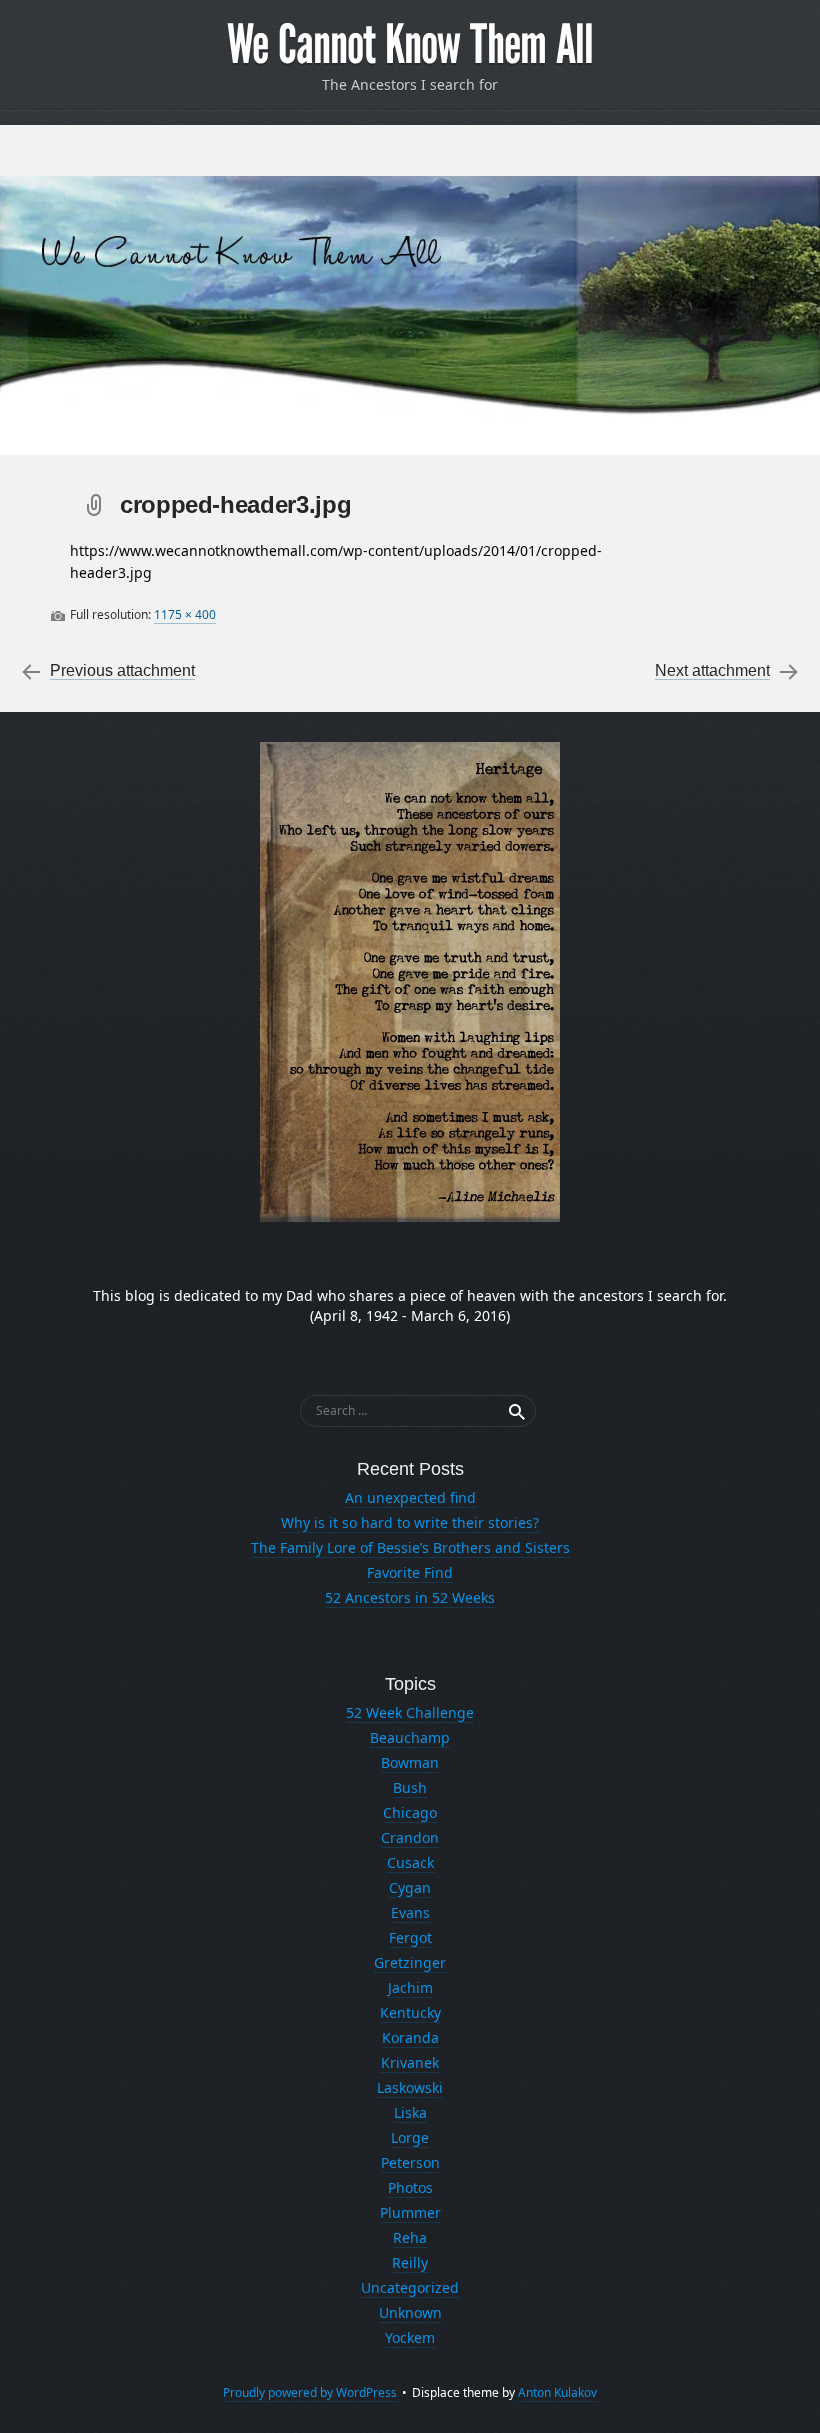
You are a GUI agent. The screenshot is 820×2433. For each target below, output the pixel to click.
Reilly (410, 2262)
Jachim (410, 1987)
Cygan (410, 1887)
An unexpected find (410, 1497)
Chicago (410, 1812)
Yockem (410, 2337)
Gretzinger (410, 1962)
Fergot (410, 1937)
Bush (410, 1787)
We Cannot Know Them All (410, 45)
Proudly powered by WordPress (310, 2392)
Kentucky (410, 2012)
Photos (410, 2187)
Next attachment (712, 670)
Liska (410, 2112)
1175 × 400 (185, 614)
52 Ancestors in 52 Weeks (410, 1597)
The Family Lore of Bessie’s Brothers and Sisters (410, 1547)
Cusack (410, 1862)
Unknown (410, 2312)
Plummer (410, 2212)
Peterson (410, 2162)
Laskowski (410, 2087)
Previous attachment (122, 670)
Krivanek (410, 2062)
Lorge (410, 2137)
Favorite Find (410, 1572)
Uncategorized (410, 2287)
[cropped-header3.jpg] (410, 315)
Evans (410, 1912)
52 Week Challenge (410, 1712)
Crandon (410, 1837)
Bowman (410, 1762)
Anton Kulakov (557, 2392)
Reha (410, 2237)
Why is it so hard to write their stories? (410, 1522)
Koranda (410, 2037)
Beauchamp (410, 1737)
# # #
### HOW TO COMPLETE THIS TASK:
Reproduce the listing exactly. Leave its pictures out.

### REPLY:
You are a GUI agent. The screenshot is 820×2433. For each target below, output the pixel to click.
Reilly (410, 2262)
Jachim (410, 1987)
Cygan (410, 1887)
An unexpected find (410, 1497)
Chicago (410, 1812)
Yockem (410, 2337)
Gretzinger (410, 1962)
Fergot (410, 1937)
Bush (410, 1787)
We Cannot Know Them All (410, 45)
Proudly powered by WordPress (310, 2392)
Kentucky (410, 2012)
Photos (410, 2187)
Next attachment (712, 670)
Liska (410, 2112)
1175 × 400 (185, 614)
52 Ancestors in 52 Weeks (410, 1597)
The Family Lore of Bessie’s Brothers and Sisters (410, 1547)
Cusack (410, 1862)
Unknown (410, 2312)
Plummer (410, 2212)
Peterson (410, 2162)
Laskowski (410, 2087)
Previous attachment (122, 670)
Krivanek (410, 2062)
Lorge (410, 2137)
Favorite Find (410, 1572)
Uncategorized (410, 2287)
[cropped-header3.jpg] (410, 315)
Evans (410, 1912)
52 Week Challenge (410, 1712)
Crandon (410, 1837)
Bowman (410, 1762)
Anton Kulakov (557, 2392)
Reha (410, 2237)
Why is it so hard to write their stories? (410, 1522)
Koranda (410, 2037)
Beauchamp (410, 1737)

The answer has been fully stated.